Es en este período cuando termina de forjar su pensamiento. Hereda de los economistas clásicos el recelo hacia el gobierno y la defensa del orden social espontáneo que nace de la propiedad privada, el intercambio voluntario y la armonía natural de intereses. En Travels in the North of Germany (1820) comenta incluso que «la prosperidad de una nación está en proporción inversa al poder y a la intervención de su gobierno», y entre 1846 y 1857 colabora como editor para The Economist, vocero por excelencia del librecambismo británico. Sin embargo, ello no le impide tomar partido por la lucha de los trabajadores desde posturas incluso revolucionarias. En 1823 funda el Mechanic’s Magazine, una revista pedagógica dirigida a educar a la gran masa de trabajadores industriales de la capital inglesa, y en 1824 cubre como reportero parlamentario los debates en la Cámara de los Comunes acerca de las Combination Acts, que prohibían la actividad sindical de los trabajadores para exigir mejores salarios y menos horas de trabajo. Es en ese contexto de profunda conflictividad social en que Thomas Hodgskin emprende la redacción del siguiente ensayo, En defensa del trabajo contra las pretensiones del capital (1825), dedicado a argumentar la tesis de que sólo el trabajo es fuente de riqueza y que, por tanto, a él debe corresponder su producto.

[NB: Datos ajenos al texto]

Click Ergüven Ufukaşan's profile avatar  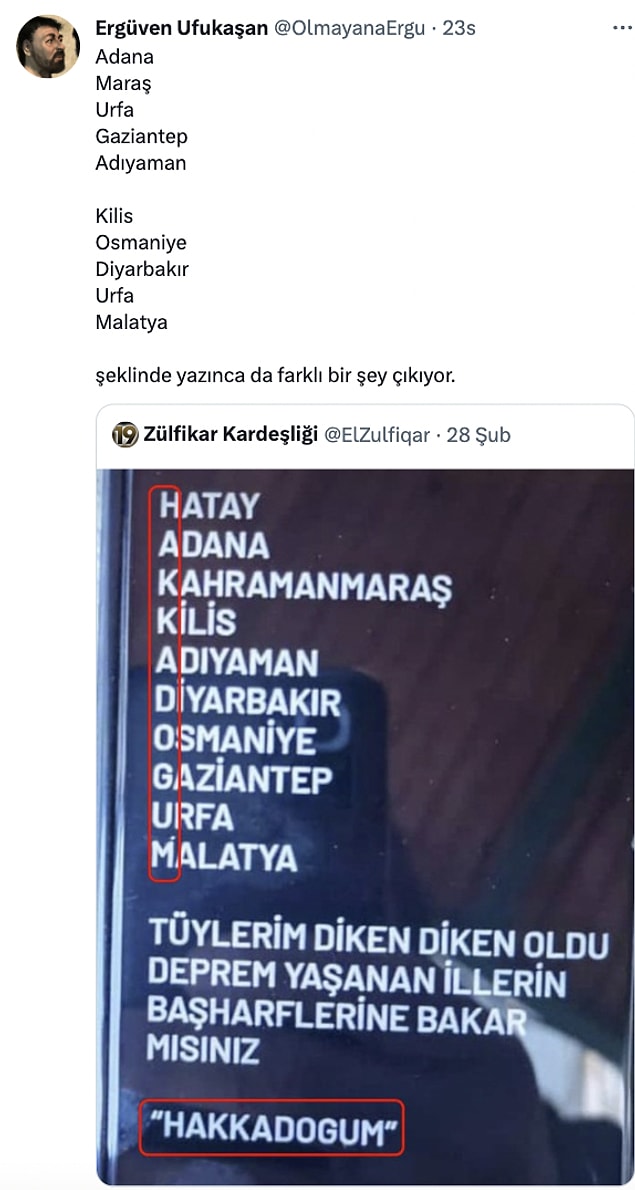pos(48,46)
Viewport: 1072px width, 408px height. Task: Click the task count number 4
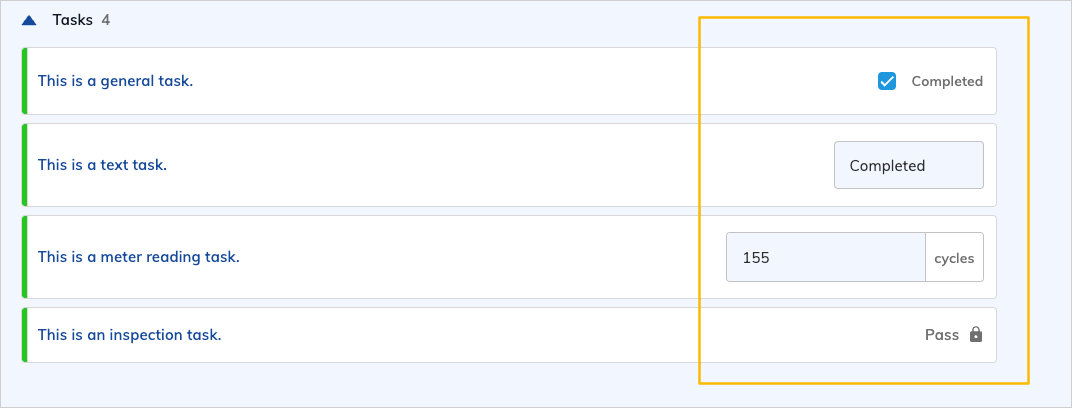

¿Era Hodgskin, en cualquier caso, un socialista? Murray Rothbard ha sostenido que sus ideas oscilaban más bien entre el liberalismo radical y el anarquismo individualista. Pero algo así es difícil de sostener: él siempre rechazó el apelativo de anarquista y, de hecho, como se verá en el texto, reservaba una función reducida pero esencial al Estado. Su afinidad con el liberalismo es no obstante incuestionable: leyó con fruición a Smith, Ricardo, Mill padre y tantos otros, además de colaborar asiduamente con el mencionado The Economist. Sin embargo, la originalidad de Hodgskin radica en haber sido el primero —junto a William Thompson— que tomó los conceptos de la economía política liberal para atacar los cimientos del capitalismo. Es en ese sentido que el apelativo «socialista» adquiere significado, si bien con matices. De la teoría del valor trabajo desarrollada por Adam Smith y David Ricardo, según la cual el valor de toda mercancía está en relación con el trabajo que ha costado producirla, Hodgskin dedujo que los beneficios del capitalista derivan de pagar al trabajador por debajo de lo que realmente produce. De acuerdo con ello, los capitalistas drenan la riqueza de un país en perjuicio de la gran masa de trabajadores, y para remediar esta circunstancia Hodgskin propone una tercera vía entre liberalismo y comunismo —que ya por entonces sostenía William Thomas, anticipando en varias décadas el debate legendario que sostendrían Proudhon y Marx—: la toma de los medios de producción por parte de los trabajadores con la finalidad de lograr un mercado libre gestionado por los trabajadores mismos. Aquella propuesta, que constituye la gran contribución de Thomas Hodgskin al debate moderno y que podríamos describir como «socialismo de mercado» o incluso «mutualismo» avant la lettre, habría de influir indudablemente en el radicalismo de Proudhon, Benjamin Tucker y muchos otros.

La edición española que presentamos a continuación ha sido traducida directamente del original inglés, tal como fue publicado en 1825. En esta fecha el orden gremial y artesano todavía no había perecido de una vez por todas, y Hodgskin emplea con asiduidad los términos master (maestro) y journeyman (oficial), que se refieren al rango de los artesanos en la antigua jerarquía gremial, para referirse a patronos y obreros. Debido a que conservar tal vocabulario sería confuso e incomprensible al lector hispanohablante de nuestros días, hemos preferido en su lugar los términos «jefe» o «capataz» y «trabajador» u «obrero» en uno y otro caso. Por lo demás, hemos creído conveniente añadir cierto número de notas a pie de página para aclarar, explicar o corregir el texto original. Esperemos les sean de utilidad y enriquezcan su lectura.